I refuse to play word games in any regards.

The following conditions must be met in reading and
enforcing statutes and ordinances:

In ONEIDA TWP. v. Grand Ledge, 766 NW 2d 291,
295-296 (2009)

“We must not consider the statute's language in isolation;
rather, we must consider each word and phrase in light
of its placement and purpose within the statutory
scheme. Herman v. Berrien Co., 481 Mich. 352,
366, 750 N.W.2d 570 (2008). Subsections of a statute
are not to be read discretely, but as part of a whole.
Lansing Mayor v. Pub. Service Comm., 470 Mich.
154, 167-168, 680 N.W.2d 840 (2004). ‘[T]he entire
act must be read, and the interpretation to be given to
a particular word in one section arrived at after due
consideration of every other section so as to produce,
if possible, a harmonious and consistent enactment
as a whole.’ Grand Rapids v. Crocker, 219 Mich.
178, 182-183, 189 N.W. 221 (1922); see also
Macomb Co. Prosecutor v. Murphy, 464 Mich.
149, 159, 627 N.W.2d 247 (2001) (provisions
must be read in the context of the entire statute).”

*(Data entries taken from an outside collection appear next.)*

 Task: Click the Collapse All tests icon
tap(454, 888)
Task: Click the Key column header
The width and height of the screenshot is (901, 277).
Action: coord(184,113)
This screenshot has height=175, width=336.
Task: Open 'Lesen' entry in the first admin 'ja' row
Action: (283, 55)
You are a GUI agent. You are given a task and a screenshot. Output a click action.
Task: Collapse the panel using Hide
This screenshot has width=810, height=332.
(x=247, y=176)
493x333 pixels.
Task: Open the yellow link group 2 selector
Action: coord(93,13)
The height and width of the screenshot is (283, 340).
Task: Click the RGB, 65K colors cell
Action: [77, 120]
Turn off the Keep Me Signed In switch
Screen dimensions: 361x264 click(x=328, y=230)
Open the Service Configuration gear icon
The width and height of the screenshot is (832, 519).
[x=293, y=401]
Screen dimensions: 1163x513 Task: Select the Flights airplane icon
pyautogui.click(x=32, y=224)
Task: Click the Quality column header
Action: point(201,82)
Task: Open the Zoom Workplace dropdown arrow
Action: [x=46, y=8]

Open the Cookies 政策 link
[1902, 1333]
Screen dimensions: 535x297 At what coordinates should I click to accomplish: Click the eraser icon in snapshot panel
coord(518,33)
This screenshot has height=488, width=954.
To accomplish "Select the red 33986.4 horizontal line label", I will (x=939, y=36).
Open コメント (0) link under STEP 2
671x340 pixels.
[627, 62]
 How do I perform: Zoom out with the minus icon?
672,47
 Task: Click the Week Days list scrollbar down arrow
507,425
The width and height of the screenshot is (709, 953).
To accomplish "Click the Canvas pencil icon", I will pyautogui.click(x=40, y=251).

And in Echelon Homes, LLC v. Carter Lumber Co.,
694 NW 2d 544, 547 (2005)

“’We begin by examining the plain language of the
statute; where that language is unambiguous, we
presume that the Legislature intended the meaning
clearly expressed — no further judicial construction
is required or permitted, and the statute must be
enforced as written.’ People v. Morey, 461 Mich.
325, 329-330, 330; 603 N.W.2d 250 (1999) ‘We
must give the words of a statute their plain and
ordinary meaning....’ Id. The plain and ordinary
meaning of words can be ascertained by looking at
dictionary definitions. Koontz v. Ameritech Services, 
Inc., 466 Mich. 304, 312, 645 N.W.2d 34 (2002).”

The pertinent part of Iron River Ordinance § 51.09(f)
states:

“…or if a premises has not been used for any residential
or commercial purposes for a period of 6 consecutive
months or more, the premises shall not thereafter during
the period of non-use be charged a fee for the availability
of solid waste and garbage disposal services.”

The balance of subsection (f) is purely procedural
designed to prevent the sort of miscarriage under the
color of law that was evident in the May 20 meeting.
Clearly the city council is not intended to merely be a
rubber stamp for whatever recommendation you chose
to make that obviously falls outside the ordinance
established parameters.

The City of Iron River has been abundantly aware for
several years that the residence at 413 Plum Street has
not been used for any residential or commercial
purposes. Evidence of this knowledge by the City was
presented to the Federal District Court several years
ago in that lawsuit. Without a doubt either your
municipal attorney or the MML funded lawyer
assigned to that case has those details readily
available for review.

I demand the City’s obedience to the plain meaning
of its own ordinance. I present this  demand for return
of all illegally collected exactions, including “late charges”
and county fees under the solid waste ordinance
retroactive to that first collected and a continuing
abatement so long as the property continues in its
present state of “non-use.”  I have never asked for
anything more than obedience by the City of Iron
River to all pertinent laws and I fail to understand why
the City finds that so difficult. Time is of the essence.

Please take notice that this property has not been
used for any residential or commercial purpose since
Gloria and I purchased it in the final days of 2005,
therefore the 6 month period of non-use mentioned
above was met at the end of June, 2006 and remains
intact.

Under these circumstances with an better understanding
of the ongoing conditions I urge you to present the issue
to the City Council once again while providing them with
this letter in addition to your recommendation, whatever
that might be this time. Based on the City’s recent
conduct, I fear that you and the city council have lost
sight of your mission and duty to the citizens of Iron River.
Please take care that you and the city council comply with
your ordinances and all statutes as they are written.